Look at your own numbers. You say if a pulse comes 0.00001 seconds too late, a computer will screw it up? Okay, so a computer will misfire a simulated neuron 1 out of 100,000 neurons. This is where your lack of knowledge on neural networks really shines: THIS DOESN'T MATTER. Do you have any idea how much random shit is washing through your brain right now? Impurities in the air that you breathe probably cause this many misfirings, not to mention the effects of alcohol. Good lord.
What's more is that 0.0000001 is roughly the precision of a 32-bit float. With new 64-bit processors, it's actually faster for computers to compute things in 64-bit doubles, giving precision to within about 0.000000000000001. We already use this precision in artificial neural networks today.

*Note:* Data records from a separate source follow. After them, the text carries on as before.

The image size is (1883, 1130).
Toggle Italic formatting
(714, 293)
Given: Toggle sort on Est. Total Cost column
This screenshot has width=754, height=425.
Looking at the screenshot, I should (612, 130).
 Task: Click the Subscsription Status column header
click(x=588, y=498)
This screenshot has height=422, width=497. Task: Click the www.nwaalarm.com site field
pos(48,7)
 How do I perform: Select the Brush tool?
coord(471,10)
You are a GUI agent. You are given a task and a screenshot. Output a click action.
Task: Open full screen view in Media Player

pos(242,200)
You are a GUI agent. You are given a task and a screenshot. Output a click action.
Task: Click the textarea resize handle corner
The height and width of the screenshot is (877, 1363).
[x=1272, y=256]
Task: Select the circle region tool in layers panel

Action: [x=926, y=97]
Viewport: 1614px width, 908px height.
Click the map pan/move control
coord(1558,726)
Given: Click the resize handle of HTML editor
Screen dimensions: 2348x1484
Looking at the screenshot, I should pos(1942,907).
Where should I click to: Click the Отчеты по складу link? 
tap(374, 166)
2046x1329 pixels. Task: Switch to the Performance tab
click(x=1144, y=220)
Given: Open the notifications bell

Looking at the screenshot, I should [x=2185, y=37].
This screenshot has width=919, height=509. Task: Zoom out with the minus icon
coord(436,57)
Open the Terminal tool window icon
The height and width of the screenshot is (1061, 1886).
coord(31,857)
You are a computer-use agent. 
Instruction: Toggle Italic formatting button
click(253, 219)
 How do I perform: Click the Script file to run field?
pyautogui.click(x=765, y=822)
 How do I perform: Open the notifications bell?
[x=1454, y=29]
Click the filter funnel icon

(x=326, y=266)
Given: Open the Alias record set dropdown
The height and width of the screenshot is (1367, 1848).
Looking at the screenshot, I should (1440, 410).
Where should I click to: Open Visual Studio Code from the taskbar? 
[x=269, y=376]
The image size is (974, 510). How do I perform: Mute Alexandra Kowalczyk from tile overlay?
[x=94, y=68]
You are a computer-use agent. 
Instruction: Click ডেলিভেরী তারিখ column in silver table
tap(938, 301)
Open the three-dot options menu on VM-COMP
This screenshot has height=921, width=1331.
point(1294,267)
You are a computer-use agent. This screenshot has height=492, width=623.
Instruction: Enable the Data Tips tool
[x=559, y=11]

Furthermore, quantum physics has nothing to do with it. The Planck length, at which quantum perturbations occur, is about 10^-35 meters. The diameter of the smallest neurons are about 10^-6 meters. That's thirty orders of fucking magnitude above the quantum scale. This is why when Roger Penrose starts talking about quantum effects in the brain, he gets called a quack by mainstream science:
"Penrose and Stuart Hameroff have constructed a theory in which human consciousness is the result of quantum gravity effects in microtubules. But Max Tegmark, in a paper in Physical Review E, calculated that the time scale of neuron firing and excitations in microtubules is slower than the decoherence time by a factor of at least 10,000,000,000. The reception of the paper is summed up by this statement in his support: "Physicists outside the fray, such as IBM's John Smolin, say the calculations confirm what they had suspected all along. 'We're not working with a brain that's near absolute zero. It's reasonably unlikely that the brain evolved quantum behavior', he says.""
Notice how I say we may this or that, never claiming that my speculations are anything but speculations. You are criticising my intelligence on the assumption that I said my ideas were fact.
No, I'm criticizing you because you're uneducated. You have NOT informed yourself about Turing machines and mechanical computation, and you have NOT informed yourself about what a neural network is, how it operates, and how we simulate it. You're talking straight out of your ass, pretending like you know something about artificial intelligence. Sorry, but you don't. Learn something first and then maybe we can have this discussion.